Mortgage-Related Debt Versus Consumer Debt
For people in or approaching retirement, there are two main categories of debt: mortgage-related debt and consumer debt. Mortgage-related debt covers home-related borrowing, while consumer debt includes all other types of debts (e.g., credit cards, student loans, car loans).
- Primary mortgage: a method of borrowing to purchase a home
- Home equity loan: a one-time method of borrowing against the equity in a home
- Home equity line of credit: a renewable method of borrowing against the equity in a home
- Reverse mortgage: a method of borrowing against the equity in a home available only to homeowners age 62 and older
- Installment loan: typically a method of borrowing a fixed amount of money for a large purchase, such as a car
- Student loan: a method of borrowing to pay for higher education expenses
- Credit card loan: a renewable method of borrowing for nearly any type of consumer expense (food, gas, health care costs, entertainment, etc.)
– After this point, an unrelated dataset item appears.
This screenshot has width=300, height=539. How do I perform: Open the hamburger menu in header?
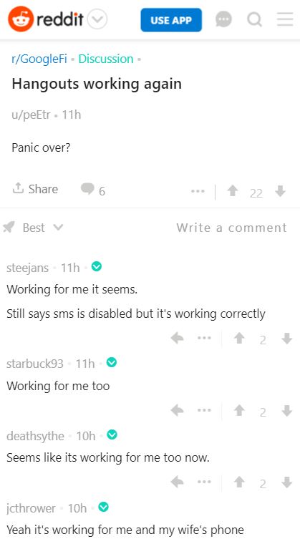click(285, 19)
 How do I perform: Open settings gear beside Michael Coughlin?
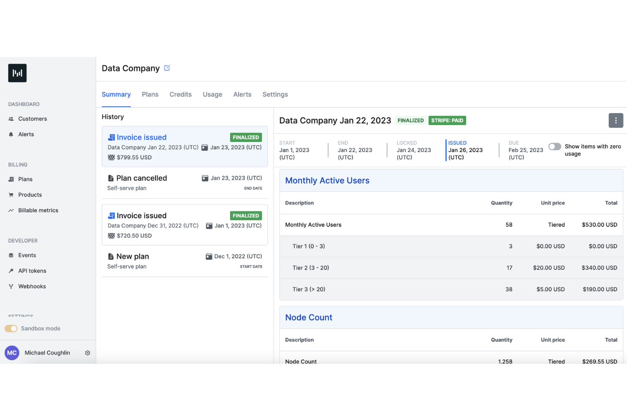tap(88, 353)
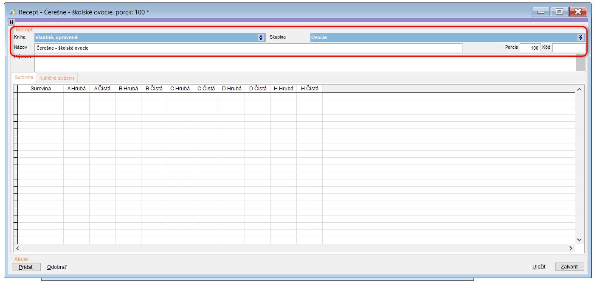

Is a Mortgage in Retirement a Good Idea?
Ideally, your primary mortgage should be paid off by the time you start retirement or as soon as possible thereafter. The upside to retiring a mortgage is the elimination of the (typically) largest monthly expense most people have, thereby freeing up cash flow for other needs in later life, such as increased medical expenses. There also is the emotional security of knowing you will always have a roof over your head as long as you pay your property taxes.
The downside to paying off a mortgage may be the loss of other financial assets, such as savings or withdrawals from retirement accounts. Once the mortgage is paid off, you no longer can access the cash you used to pay it off, except perhaps through a home equity loan/line of credit, a reverse mortgage, or selling your home.
In any case, access to cash may be limited by paying off the mortgage early, rather than continuing to make payments over the term of the loan. You also may lose a potentially valuable tax deduction (depending on your tax bracket) for interest payments on a mortgage, assuming you can itemize your deductions on your tax return.